The answer must be a single number: how many lines below contain "agent".

**RECORDS PROVIDED**
....................

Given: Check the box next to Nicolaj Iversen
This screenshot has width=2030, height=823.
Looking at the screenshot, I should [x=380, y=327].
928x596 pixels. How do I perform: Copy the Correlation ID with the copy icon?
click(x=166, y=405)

....................

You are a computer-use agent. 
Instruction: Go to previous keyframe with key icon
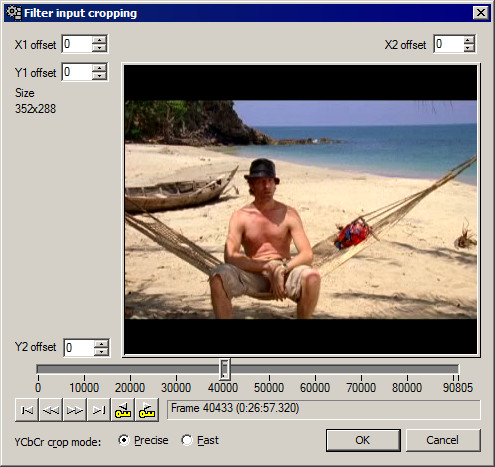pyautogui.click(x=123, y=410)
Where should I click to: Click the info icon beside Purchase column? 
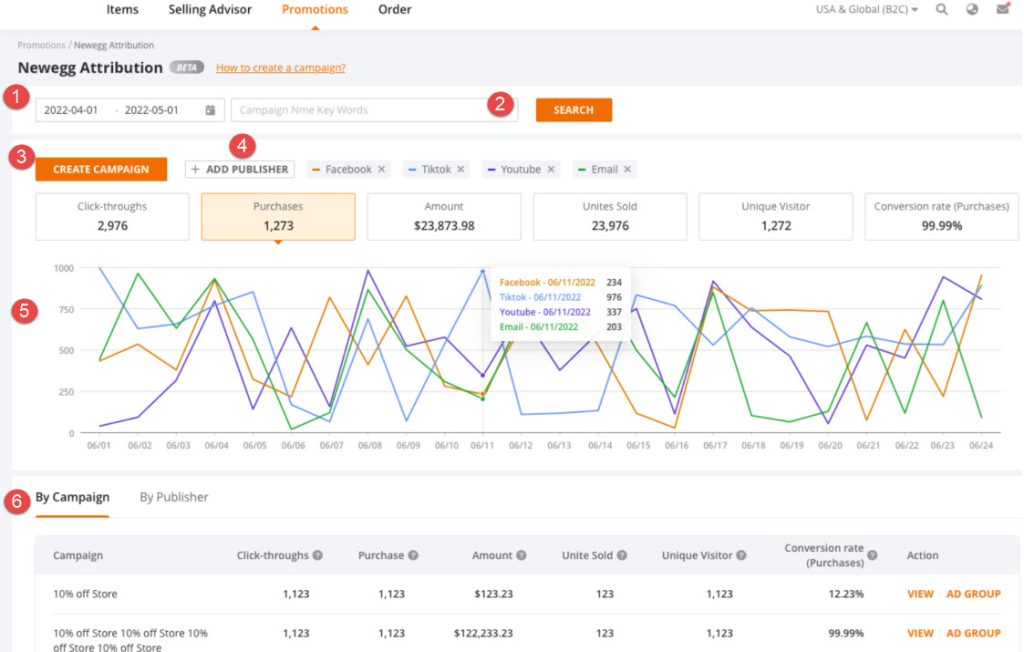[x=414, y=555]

....................

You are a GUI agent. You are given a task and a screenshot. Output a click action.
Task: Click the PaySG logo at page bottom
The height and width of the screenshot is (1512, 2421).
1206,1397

....................

**RESPONSE**
2